I spent most of my early 30s secretly wondering if there was something terribly wrong with me. Every one of my friends was married and starting to have children, and I was still — single. Like most unattached women at that age, I felt a tremendous social and biological pressure to get my life on track before I ruined it forever.
Why can’t I check the boxes like everyone else? What am I doing wrong?
The year before I had broken up with a long-term boyfriend who was deeply ambivalent about marriage, because I was sure I had to get married. Check. And then have kids. Check. Soon. Because that’s how life is supposed to work.
I had considered going to therapy to find out if I was the victim of subconscious self-sabotage, but I wasn’t that motivated. Then my ex emailed me to say he had just eloped with the new girlfriend I didn’t know he had. Suddenly my life turned into a bad TV movie, and I made therapy a priority — right after I spent a week on the floor crying.
Is there something wrong with me? Am I broken? Whatever it is, let’s fix it so I can start being normal.
After talking with my therapist every other week for 6 months, she gave me the good and bad news: there was nothing to fix.
Nothing? Not even one dysfunctional pattern from my childhood to unravel?
Nope. She said I was just going through the normal life stuff she saw all the time.
On the one hand, thank goodness she didn’t think I had a serious medical issue, but on the other, how anticlimactic to have a professional tell me my pain was normal. I took her word for it though; I stopped the sessions and moved on as best I could.
It took me ten years, another long-term boyfriend, another major breakup, and a lot of meditation to find a resolution to my questions; and it didn’t involve getting married or having children. The answer to all my questions was this:
The only thing wrong with me was that I kept thinking there was something wrong with me.
I was making myself miserable thinking that if my life didn’t follow the same pattern as everyone else’s, it was a problem, and worse, *I* was the problem. I had fallen into the trap of believing that we’re all here to check the same boxes by the same age and then die.
We’re so quick to judge ourselves as wrong or failing when we can’t make our lives fit the mold someone else gave us. It’s often much easier to take the blame than it is to go within and find our own answers, especially when they turn out to be different from everyone else’s.
If I had been more focused on my own feelings, rather than those of that ex-boyfriend who didn’t want to get married — to me, I might have noticed my own ambivalence about marriage (and children). And I might have heard my heart telling me that was okay, and that I could relax, because what it really wanted was independence.
But that didn’t happen.
The only way I resolved the fear that there was something terribly wrong with me was to start looking at my life in a new way. Eventually I realized that every time I looked to some outside source for my definition of success, I lost myself in fears of personal defect and failure. The only solution for me was to start listening to my own heart over everything.

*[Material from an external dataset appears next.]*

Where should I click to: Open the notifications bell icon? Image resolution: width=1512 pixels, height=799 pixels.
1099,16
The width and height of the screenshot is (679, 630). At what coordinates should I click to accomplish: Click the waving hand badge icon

What do I want? What do I really want?
And then trust I’d be okay following my own answers.
Of course, this isn’t a commentary on getting married or having children; those are the right choices for a lot of people. We all have our own versions, though, of boxes we think we need to check to be successful at life. There is an entire world of people willing to tell you what your life should look like, but your answer is the only one that ever matters.
So rather than giving yourself a hard time for not doing what everyone else is doing,
What if you gave yourself a break for a little while?
What if you aren’t failing, and you aren’t defective?
What if you stopped thinking there was anything wrong with you?